=== RECORDS SUPPLIED ===

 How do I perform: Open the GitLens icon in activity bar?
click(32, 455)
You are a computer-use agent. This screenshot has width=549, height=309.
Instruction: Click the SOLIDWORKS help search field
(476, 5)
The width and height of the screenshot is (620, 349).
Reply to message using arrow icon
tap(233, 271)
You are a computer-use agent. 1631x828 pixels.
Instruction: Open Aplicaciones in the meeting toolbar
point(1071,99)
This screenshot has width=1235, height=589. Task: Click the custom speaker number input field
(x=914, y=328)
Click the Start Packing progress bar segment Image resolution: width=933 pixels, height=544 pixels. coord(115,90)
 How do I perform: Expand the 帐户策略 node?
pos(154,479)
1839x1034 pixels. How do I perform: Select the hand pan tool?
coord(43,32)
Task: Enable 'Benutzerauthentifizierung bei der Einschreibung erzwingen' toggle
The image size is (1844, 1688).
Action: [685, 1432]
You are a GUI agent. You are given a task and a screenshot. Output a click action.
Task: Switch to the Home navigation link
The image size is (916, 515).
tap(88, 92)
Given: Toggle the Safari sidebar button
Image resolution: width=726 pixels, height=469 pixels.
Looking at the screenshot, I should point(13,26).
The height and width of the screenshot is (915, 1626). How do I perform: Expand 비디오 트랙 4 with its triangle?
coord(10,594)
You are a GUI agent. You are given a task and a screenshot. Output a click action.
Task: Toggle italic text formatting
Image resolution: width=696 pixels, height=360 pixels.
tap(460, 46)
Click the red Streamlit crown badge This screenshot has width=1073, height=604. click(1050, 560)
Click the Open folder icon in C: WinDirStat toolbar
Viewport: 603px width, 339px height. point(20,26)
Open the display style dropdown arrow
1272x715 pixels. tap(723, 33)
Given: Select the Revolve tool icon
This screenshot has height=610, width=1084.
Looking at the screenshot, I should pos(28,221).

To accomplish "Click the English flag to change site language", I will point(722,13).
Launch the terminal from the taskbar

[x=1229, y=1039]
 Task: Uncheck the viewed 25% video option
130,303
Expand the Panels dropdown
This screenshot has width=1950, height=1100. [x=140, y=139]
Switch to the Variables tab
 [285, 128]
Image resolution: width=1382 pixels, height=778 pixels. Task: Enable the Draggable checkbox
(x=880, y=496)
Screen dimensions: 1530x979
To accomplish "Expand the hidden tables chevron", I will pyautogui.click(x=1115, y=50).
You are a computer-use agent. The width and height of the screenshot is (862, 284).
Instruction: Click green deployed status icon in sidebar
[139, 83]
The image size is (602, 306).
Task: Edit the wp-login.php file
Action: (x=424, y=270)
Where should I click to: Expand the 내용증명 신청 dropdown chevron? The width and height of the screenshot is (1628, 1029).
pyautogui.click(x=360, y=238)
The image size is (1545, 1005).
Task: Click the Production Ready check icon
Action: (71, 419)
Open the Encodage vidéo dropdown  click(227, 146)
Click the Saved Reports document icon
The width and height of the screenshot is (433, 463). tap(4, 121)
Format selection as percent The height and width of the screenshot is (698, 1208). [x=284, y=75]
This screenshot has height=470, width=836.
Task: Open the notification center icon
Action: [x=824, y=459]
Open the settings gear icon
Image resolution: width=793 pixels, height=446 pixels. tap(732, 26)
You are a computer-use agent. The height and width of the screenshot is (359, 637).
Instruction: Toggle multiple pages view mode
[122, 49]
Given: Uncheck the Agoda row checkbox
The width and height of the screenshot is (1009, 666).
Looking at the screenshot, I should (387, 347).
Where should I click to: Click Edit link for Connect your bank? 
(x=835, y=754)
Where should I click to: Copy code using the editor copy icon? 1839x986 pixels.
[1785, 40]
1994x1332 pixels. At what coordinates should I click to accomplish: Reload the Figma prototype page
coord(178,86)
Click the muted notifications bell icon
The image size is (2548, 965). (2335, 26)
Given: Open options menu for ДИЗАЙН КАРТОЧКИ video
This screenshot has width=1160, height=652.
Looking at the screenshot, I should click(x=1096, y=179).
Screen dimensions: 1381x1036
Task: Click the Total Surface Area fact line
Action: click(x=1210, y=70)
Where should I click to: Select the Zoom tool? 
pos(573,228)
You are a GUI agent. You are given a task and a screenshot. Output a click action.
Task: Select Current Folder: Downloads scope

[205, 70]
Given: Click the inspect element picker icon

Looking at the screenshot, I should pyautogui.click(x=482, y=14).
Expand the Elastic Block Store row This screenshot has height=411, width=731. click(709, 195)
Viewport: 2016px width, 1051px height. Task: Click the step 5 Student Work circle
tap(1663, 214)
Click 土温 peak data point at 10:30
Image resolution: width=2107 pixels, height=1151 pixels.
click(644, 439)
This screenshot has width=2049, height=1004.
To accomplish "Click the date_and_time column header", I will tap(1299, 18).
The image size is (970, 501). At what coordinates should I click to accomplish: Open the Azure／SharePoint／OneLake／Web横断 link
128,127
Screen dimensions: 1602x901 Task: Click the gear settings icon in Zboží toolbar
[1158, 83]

===

#### [ABOUT THIS EXERCISE]
Could you set down each entry above word for word?

#### [PROBLEM SOLUTION]
 How do I perform: Open the GitLens icon in activity bar?
click(32, 455)
You are a computer-use agent. This screenshot has width=549, height=309.
Instruction: Click the SOLIDWORKS help search field
(476, 5)
The width and height of the screenshot is (620, 349).
Reply to message using arrow icon
tap(233, 271)
You are a computer-use agent. 1631x828 pixels.
Instruction: Open Aplicaciones in the meeting toolbar
point(1071,99)
This screenshot has width=1235, height=589. Task: Click the custom speaker number input field
(x=914, y=328)
Click the Start Packing progress bar segment Image resolution: width=933 pixels, height=544 pixels. coord(115,90)
 How do I perform: Expand the 帐户策略 node?
pos(154,479)
1839x1034 pixels. How do I perform: Select the hand pan tool?
coord(43,32)
Task: Enable 'Benutzerauthentifizierung bei der Einschreibung erzwingen' toggle
The image size is (1844, 1688).
Action: [685, 1432]
You are a GUI agent. You are given a task and a screenshot. Output a click action.
Task: Switch to the Home navigation link
The image size is (916, 515).
tap(88, 92)
Given: Toggle the Safari sidebar button
Image resolution: width=726 pixels, height=469 pixels.
Looking at the screenshot, I should point(13,26).
The height and width of the screenshot is (915, 1626). How do I perform: Expand 비디오 트랙 4 with its triangle?
coord(10,594)
You are a GUI agent. You are given a task and a screenshot. Output a click action.
Task: Toggle italic text formatting
Image resolution: width=696 pixels, height=360 pixels.
tap(460, 46)
Click the red Streamlit crown badge This screenshot has width=1073, height=604. click(1050, 560)
Click the Open folder icon in C: WinDirStat toolbar
Viewport: 603px width, 339px height. point(20,26)
Open the display style dropdown arrow
1272x715 pixels. tap(723, 33)
Given: Select the Revolve tool icon
This screenshot has height=610, width=1084.
Looking at the screenshot, I should pos(28,221).

To accomplish "Click the English flag to change site language", I will point(722,13).
Launch the terminal from the taskbar

[x=1229, y=1039]
 Task: Uncheck the viewed 25% video option
130,303
Expand the Panels dropdown
This screenshot has width=1950, height=1100. [x=140, y=139]
Switch to the Variables tab
 [285, 128]
Image resolution: width=1382 pixels, height=778 pixels. Task: Enable the Draggable checkbox
(x=880, y=496)
Screen dimensions: 1530x979
To accomplish "Expand the hidden tables chevron", I will pyautogui.click(x=1115, y=50).
You are a computer-use agent. The width and height of the screenshot is (862, 284).
Instruction: Click green deployed status icon in sidebar
[139, 83]
The image size is (602, 306).
Task: Edit the wp-login.php file
Action: (x=424, y=270)
Where should I click to: Expand the 내용증명 신청 dropdown chevron? The width and height of the screenshot is (1628, 1029).
pyautogui.click(x=360, y=238)
The image size is (1545, 1005).
Task: Click the Production Ready check icon
Action: (71, 419)
Open the Encodage vidéo dropdown  click(227, 146)
Click the Saved Reports document icon
The width and height of the screenshot is (433, 463). tap(4, 121)
Format selection as percent The height and width of the screenshot is (698, 1208). [x=284, y=75]
This screenshot has height=470, width=836.
Task: Open the notification center icon
Action: [x=824, y=459]
Open the settings gear icon
Image resolution: width=793 pixels, height=446 pixels. tap(732, 26)
You are a computer-use agent. The height and width of the screenshot is (359, 637).
Instruction: Toggle multiple pages view mode
[122, 49]
Given: Uncheck the Agoda row checkbox
The width and height of the screenshot is (1009, 666).
Looking at the screenshot, I should (387, 347).
Where should I click to: Click Edit link for Connect your bank? 
(x=835, y=754)
Where should I click to: Copy code using the editor copy icon? 1839x986 pixels.
[1785, 40]
1994x1332 pixels. At what coordinates should I click to accomplish: Reload the Figma prototype page
coord(178,86)
Click the muted notifications bell icon
The image size is (2548, 965). (2335, 26)
Given: Open options menu for ДИЗАЙН КАРТОЧКИ video
This screenshot has width=1160, height=652.
Looking at the screenshot, I should click(x=1096, y=179).
Screen dimensions: 1381x1036
Task: Click the Total Surface Area fact line
Action: click(x=1210, y=70)
Where should I click to: Select the Zoom tool? 
pos(573,228)
You are a GUI agent. You are given a task and a screenshot. Output a click action.
Task: Select Current Folder: Downloads scope

[205, 70]
Given: Click the inspect element picker icon

Looking at the screenshot, I should pyautogui.click(x=482, y=14).
Expand the Elastic Block Store row This screenshot has height=411, width=731. click(709, 195)
Viewport: 2016px width, 1051px height. Task: Click the step 5 Student Work circle
tap(1663, 214)
Click 土温 peak data point at 10:30
Image resolution: width=2107 pixels, height=1151 pixels.
click(644, 439)
This screenshot has width=2049, height=1004.
To accomplish "Click the date_and_time column header", I will tap(1299, 18).
The image size is (970, 501). At what coordinates should I click to accomplish: Open the Azure／SharePoint／OneLake／Web横断 link
128,127
Screen dimensions: 1602x901 Task: Click the gear settings icon in Zboží toolbar
[1158, 83]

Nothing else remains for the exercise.